The new MAX model includes a stall-prevention system that has come under scrutiny since the Lion Air crash. Authorities have said preliminary data in the probe of the Ethiopian Airlines crash suggested potential similarities between the two accidents.
Boeing has said it believes the jet is safe, but said it eventually concurred with the decision by U.S. authorities to ground the jet out of an "abundance of caution," according to a written statement from Chief Executive Dennis Muilenburg. The U.S. Federal Aviation Administration on Wednesday joined other regulators in grounding the 737 MAX.
Regarding the deliveries pause, a person familiar with the matter said constraints Boeing faces include places to park the aircraft once the jets are built at the company's factory in Renton, Wash.
The facility abuts a small airport, but parking is scarce so the planes must be flown to nearby King County International Airport, also known as Boeing Field, before delivery to customers.
It wasn't immediately clear how many 737 MAX planes Boeing could store at the airfield. A spokesman for the airport's operator didn't immediately respond to a request for comment Thursday about how much additional parking space Boeing had at the airfield.
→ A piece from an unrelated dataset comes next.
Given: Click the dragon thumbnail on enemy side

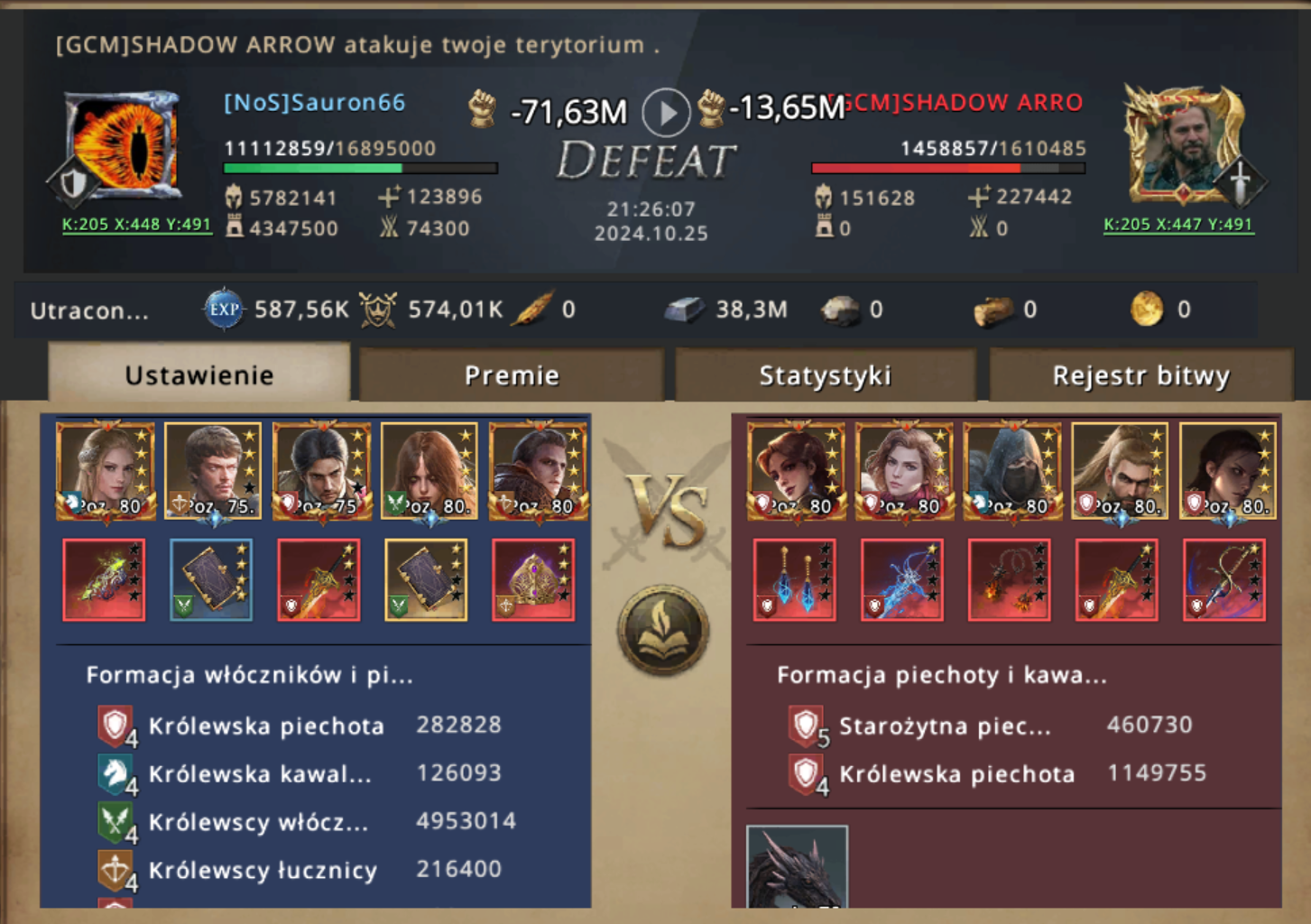Looking at the screenshot, I should 797,866.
But the operator has said Boeing leases 106 acres there, mostly for its 737 program.
Despite the FAA's grounding order, the agency has indicated it would grant Boeing special permits to move the aircraft without passengers onboard.
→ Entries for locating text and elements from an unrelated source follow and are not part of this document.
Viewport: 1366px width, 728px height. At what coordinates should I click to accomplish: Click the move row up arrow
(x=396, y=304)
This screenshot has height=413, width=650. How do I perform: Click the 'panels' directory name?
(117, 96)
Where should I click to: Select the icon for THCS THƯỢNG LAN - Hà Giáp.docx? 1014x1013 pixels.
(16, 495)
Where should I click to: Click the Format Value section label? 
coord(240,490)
Boeing is investigating alternatives should space at Boeing Field fill up, the person familiar with the matter said. It isn't clear when restrictions could be lifted, but analysts said they could remain in place for at least a matter of weeks.
The world-wide restrictions also dent Boeing's ability to generate cash. Customers pay a large chunk of their bill when they receive finished aircraft.
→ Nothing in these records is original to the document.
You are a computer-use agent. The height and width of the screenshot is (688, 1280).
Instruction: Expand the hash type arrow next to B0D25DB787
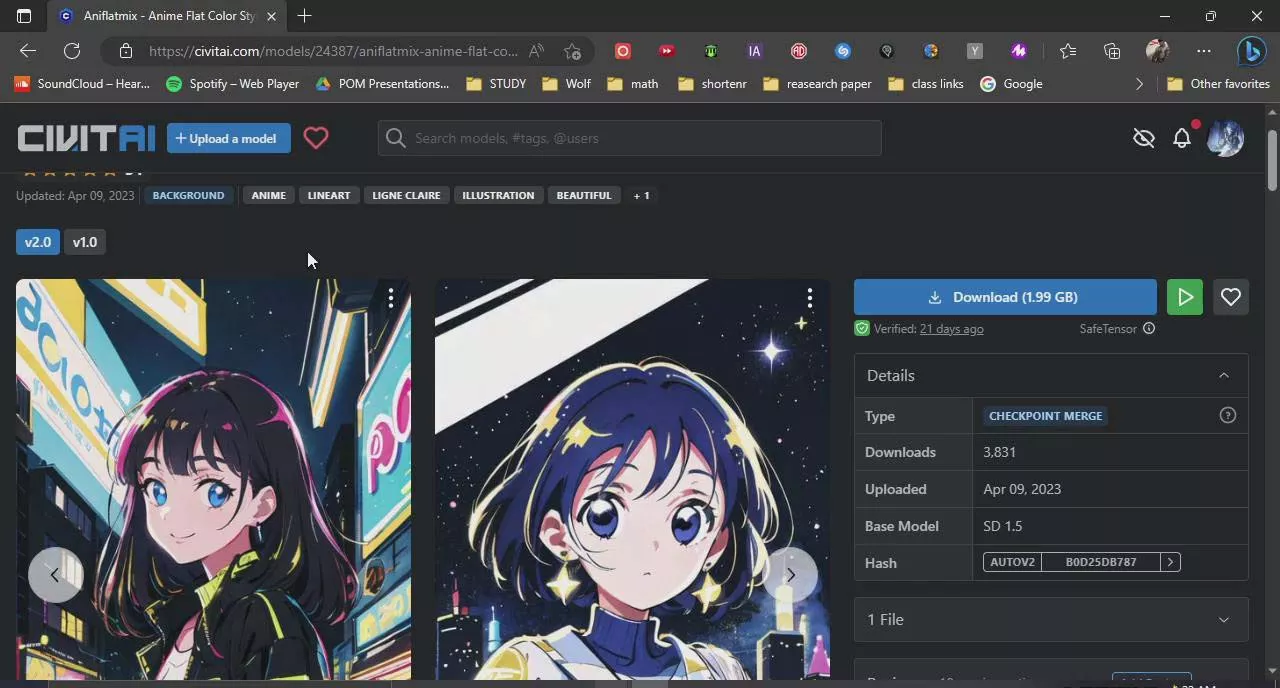click(1170, 562)
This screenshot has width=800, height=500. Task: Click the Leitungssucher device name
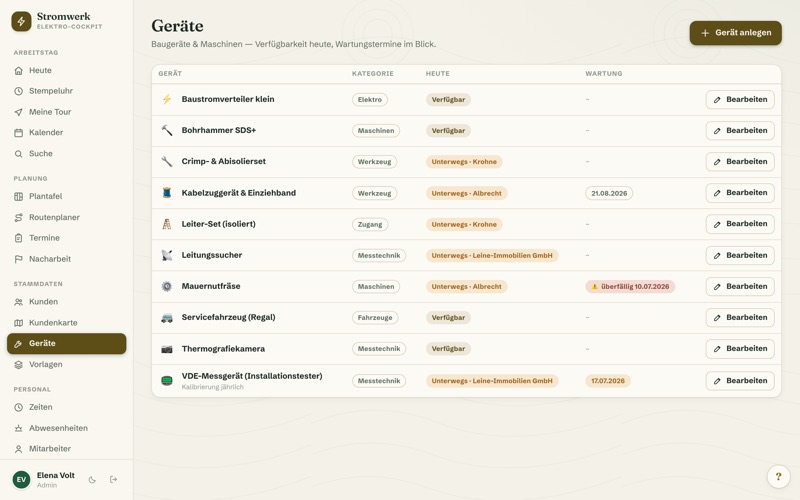coord(212,255)
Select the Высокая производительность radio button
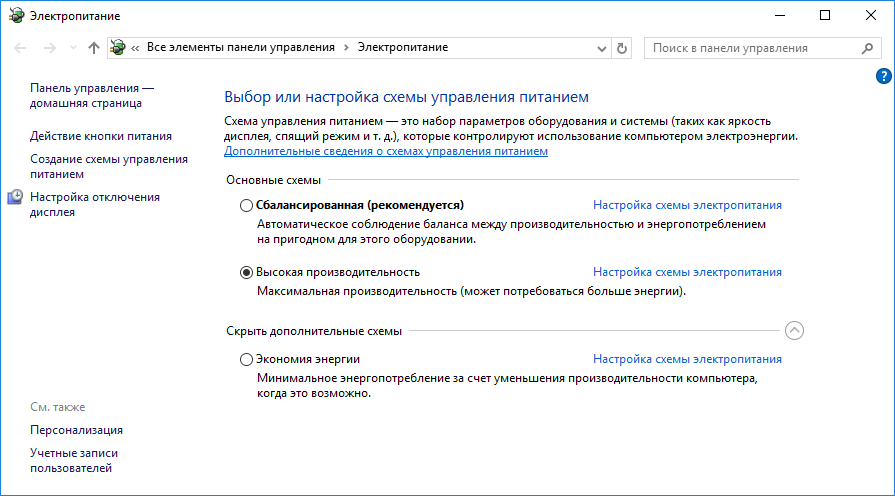This screenshot has height=496, width=895. 247,272
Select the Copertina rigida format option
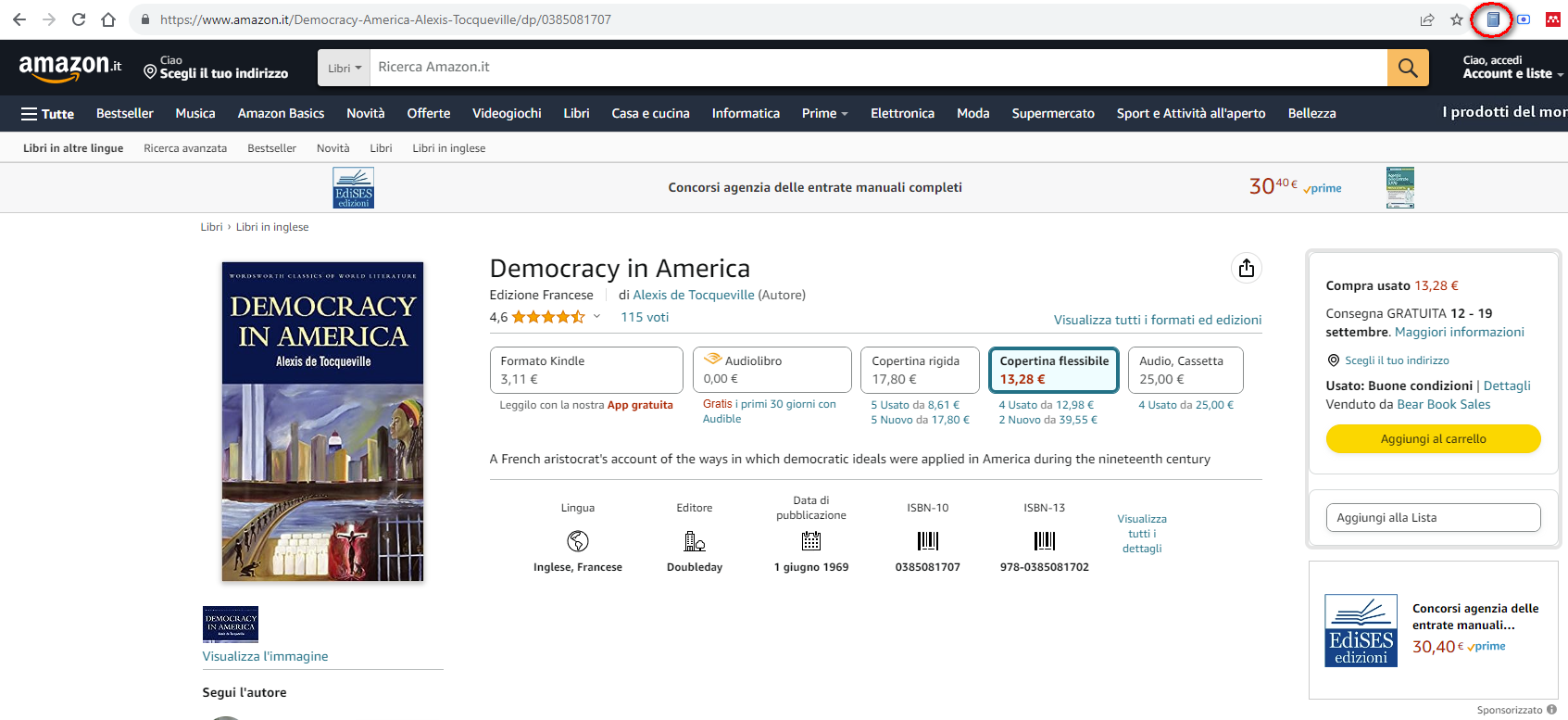1568x720 pixels. point(919,370)
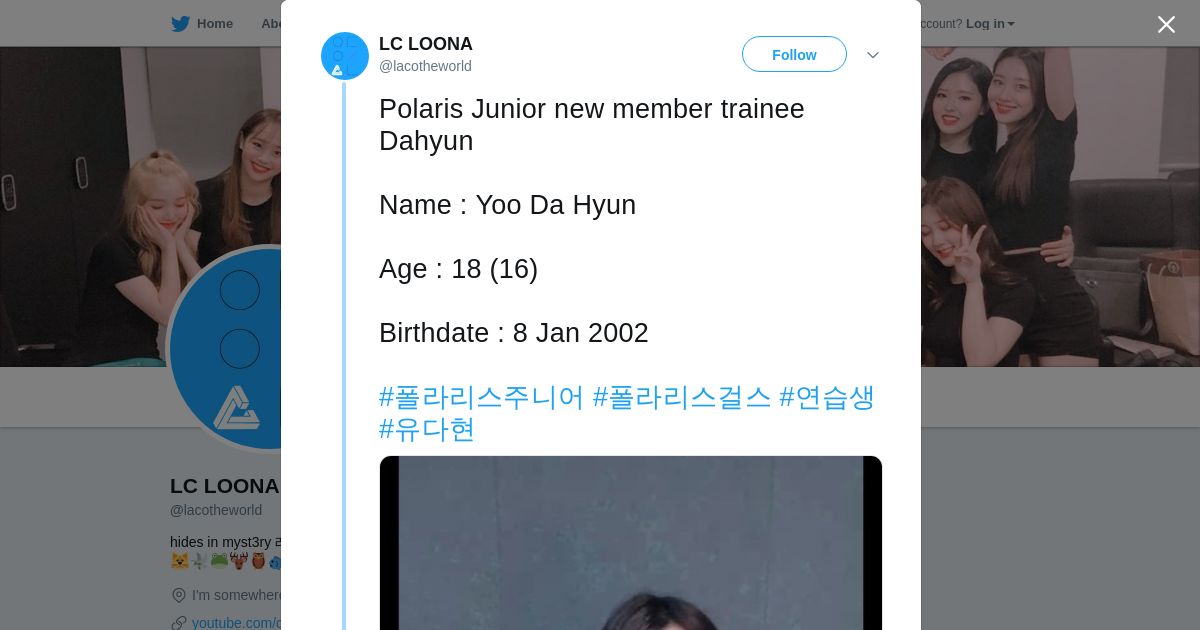Click LC LOONA display name in the tweet
1200x630 pixels.
pyautogui.click(x=425, y=44)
"It represents a clear logistical challenge," said Michel Merluzeau, director of aerospace- and defense-market analysis at AIR, a research firm in Seattle. "They have to continue to pump these planes out of the factory."
The delivery pause doesn't affect delivery of Boeing's older 737NG models. Boeing's Renton factory churns out 52 737s a month, and the company has planned to increase the rate to 57 this year. Boeing has been phasing out the 737NG as it shifts increasingly toward producing the MAX models.
Also Thursday, a senior Pentagon official indicated the U.S. Air Force has lost confidence in Boeing's ability to maintain quality control over a new aerial refueling tanker it is building.
Boeing delivered the first of the KC-46A Pegasus tankers in January, more than a year late, after a series of production and design problems left the aerospace company nursing $3.5 billion in losses on the initial $4.9 billion contract.
The Air Force then suspended deliveries in February after finding tools and other debris left in some jets, prompting a sharp rebuke from defense chiefs.
"Well, we are not happy with this at all," Will Roper, the Air Force's assistant secretary for Acquisition, Technology and Logistics, told reporters after a congressional hearing. "We do not want to be accepting tankers this way. Having teams sweep an aircraft five times is simply unacceptable."
Deliveries of the tankers resumed this week, after Boeing instituted fresh measures to check the aircraft, and the company now has handed over seven planes out of the existing 52-jet contract.
Mr. Roper said he is confident in the tanker's design and said he even flew in the model delivered this week.
A Boeing spokesman said the company was focused on safety and quality and had agreed on a plan with the Air Force to remedy the debris and quality issues. Mr. Roper said this week's efforts to search for the cause of the Boeing 737 MAX crashes had no impact on military contracts.
"The government is a fair broker," he said. "We're dealing with this issue as it is."